Understanding live chat streams and detecting spam messages with a case study on VTubers
Date
Authors
Journal Title
Journal ISSN
Volume Title
Publisher
Abstract
Live chat for YouTube live streams provides a bridge for communication between YouTubers and audiences. This powerful feature enables YouTubers to dynamically adjust the live content according to the current audiences' feedback and make their live streams successful. In other words, audiences have opportunities to directly participate in live streams and exchange ideas with others. However, to my best knowledge, there have not yet been studies on the structure and analysis of the live chat, the metadata analysis for the user, and the spam detection.

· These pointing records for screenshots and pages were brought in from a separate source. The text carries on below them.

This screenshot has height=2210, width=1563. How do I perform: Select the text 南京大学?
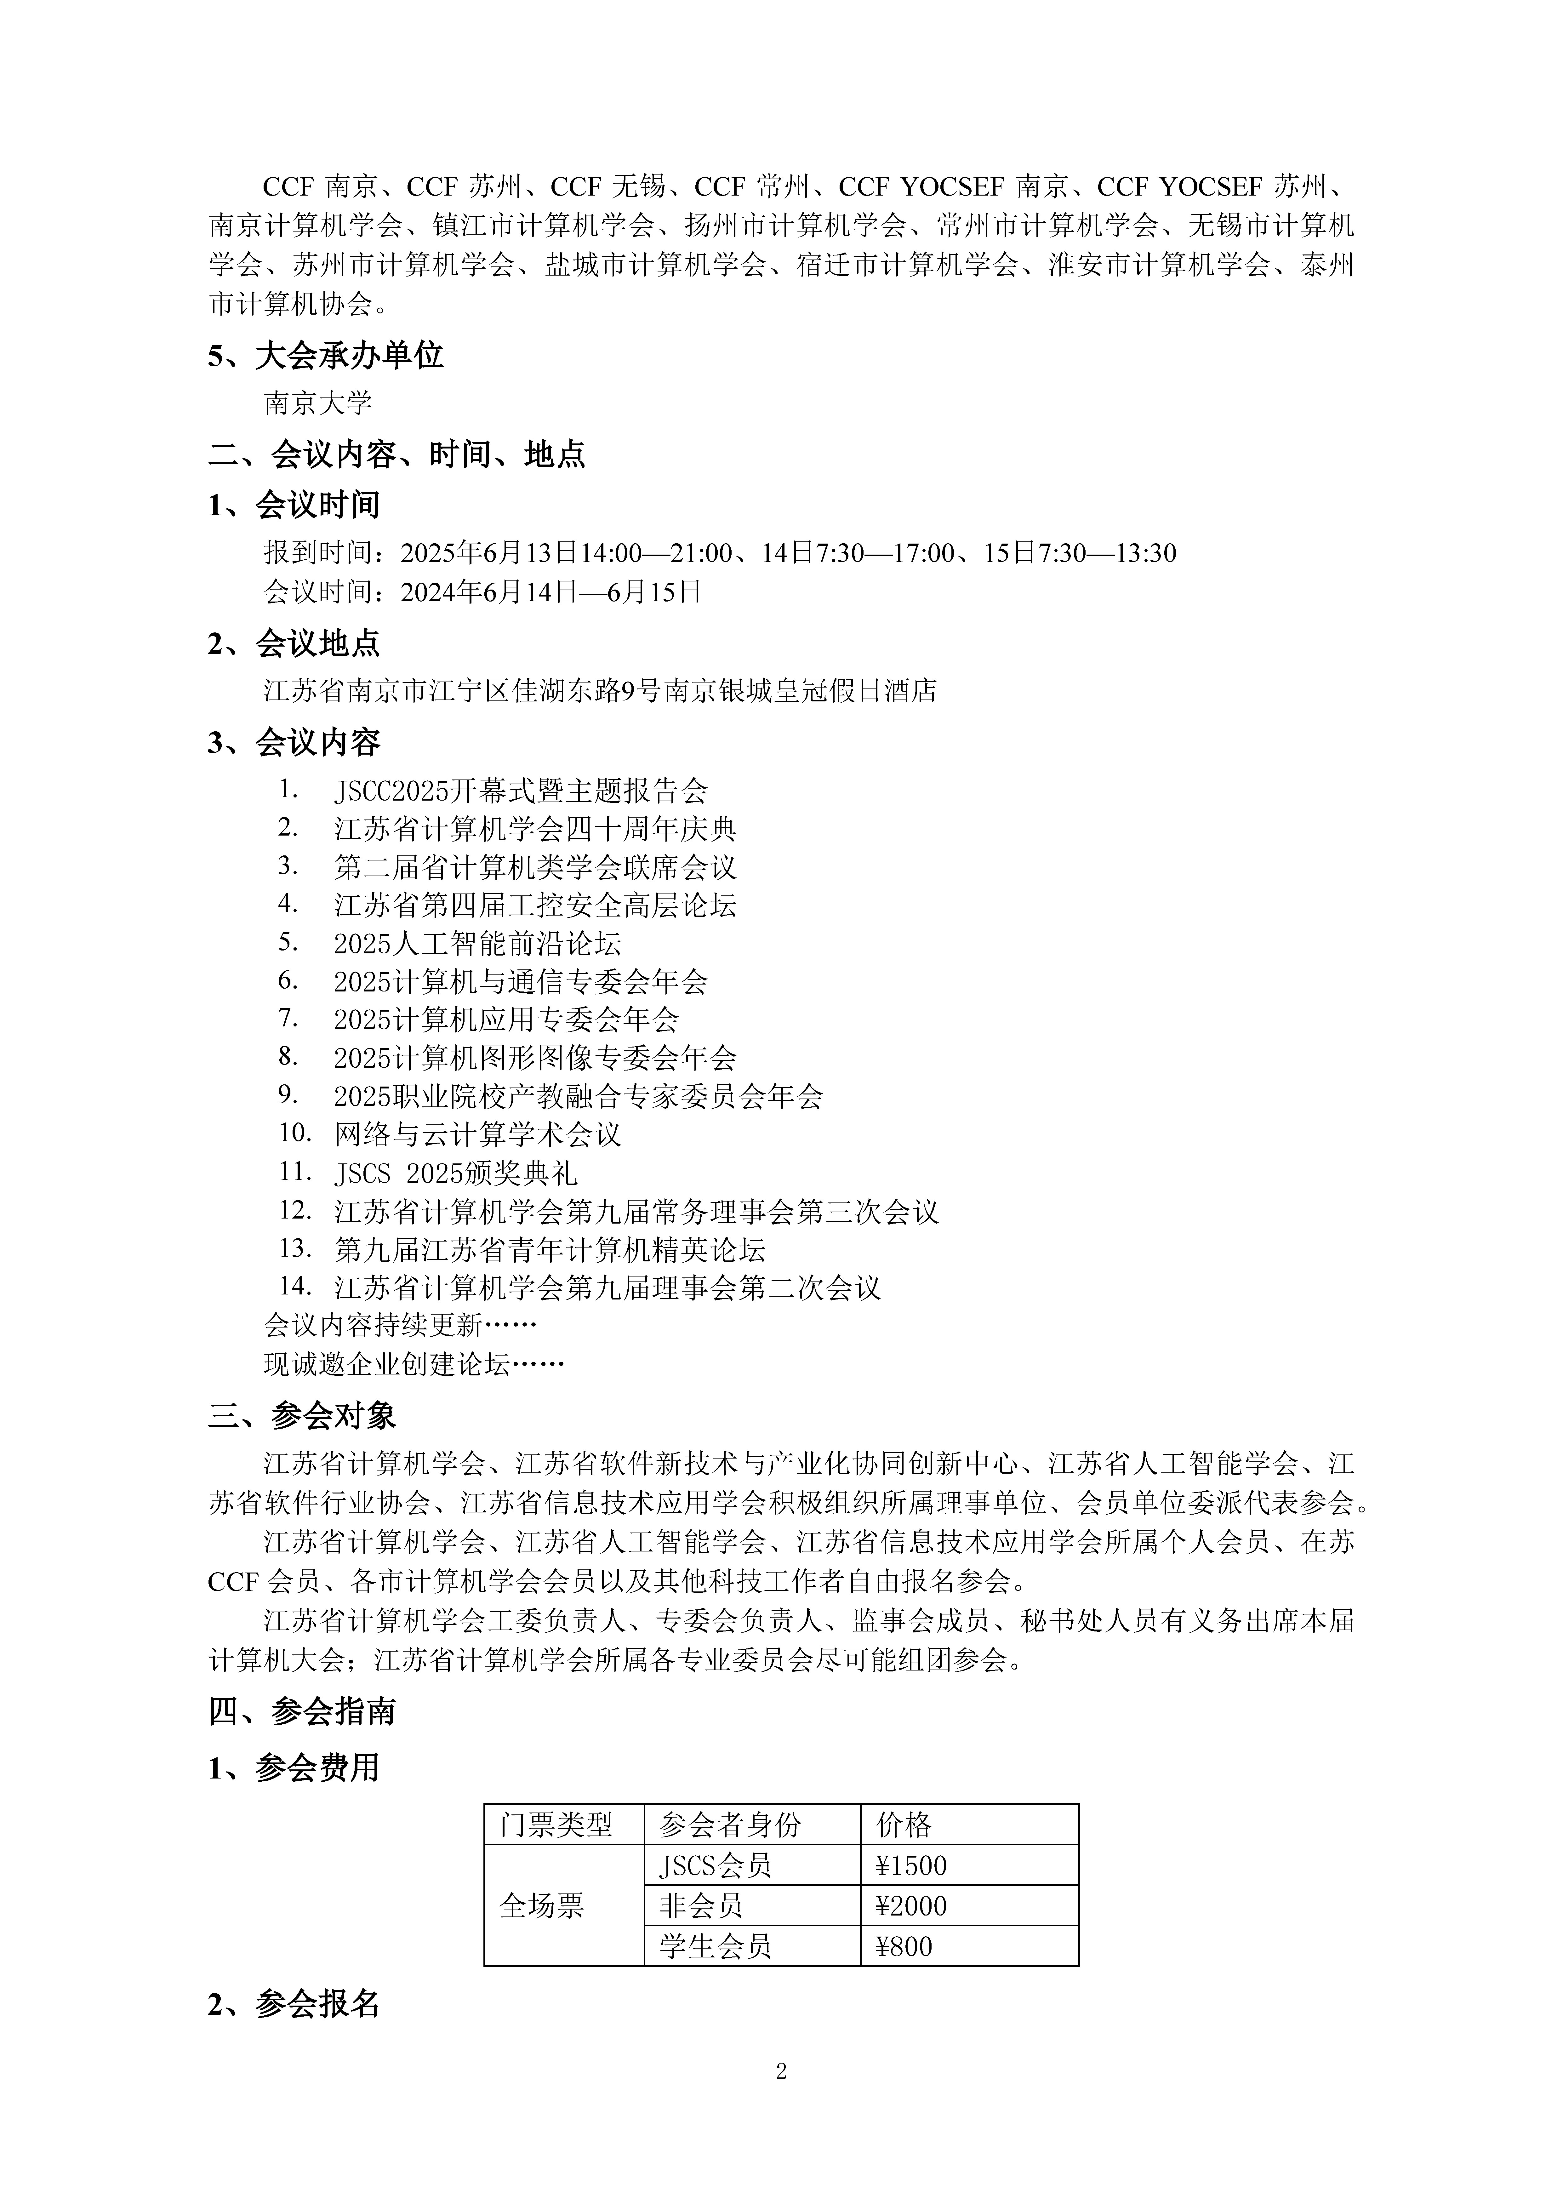click(317, 403)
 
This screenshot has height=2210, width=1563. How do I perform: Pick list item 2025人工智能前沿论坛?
click(477, 943)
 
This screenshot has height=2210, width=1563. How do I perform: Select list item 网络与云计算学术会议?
click(477, 1135)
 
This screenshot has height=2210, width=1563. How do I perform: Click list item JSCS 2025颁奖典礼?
click(455, 1173)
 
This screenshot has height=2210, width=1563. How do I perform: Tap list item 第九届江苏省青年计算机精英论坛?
click(550, 1250)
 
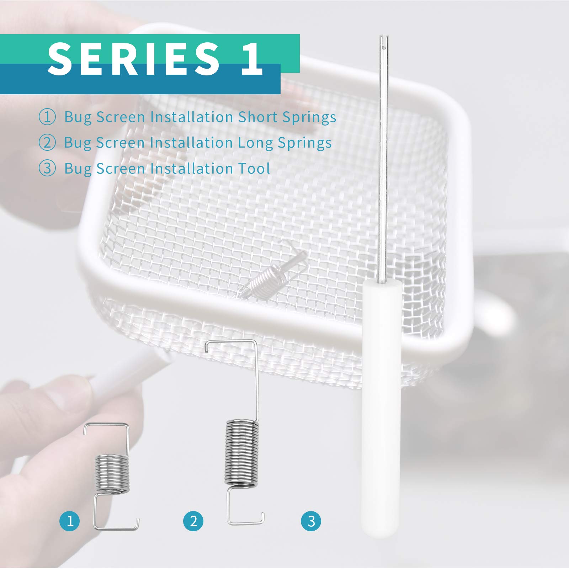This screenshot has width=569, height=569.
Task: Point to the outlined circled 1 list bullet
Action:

In this thesis, I design a live chat analyzer to reveal the structure of live chat and propose a multi-language spam detector method that has a tolerance for incomplete and inaccurate labels. Specifically, I propose the overlapped sliding-window standard deviation (OSWSD) to visually reveal the structural difference between toxic and healthy live chats, analyze metadata about audiences, and cluster similar chat messages to identify spammers. Evaluation on a real-life virtual YouTuber (i.e., VTuber) dataset and its corresponding crawled user dataset demonstrates the practicality of my solution. For example, my spam detection method led to 99.25% accuracy, 96.5% precision, 99.25% recall, and an F1-score of 99.25% in identifying a spam message. It also led to 98.25% accuracy, 98.5% precision, 98.25% recall, and an F1-score of 98.25% in detecting spamming bots.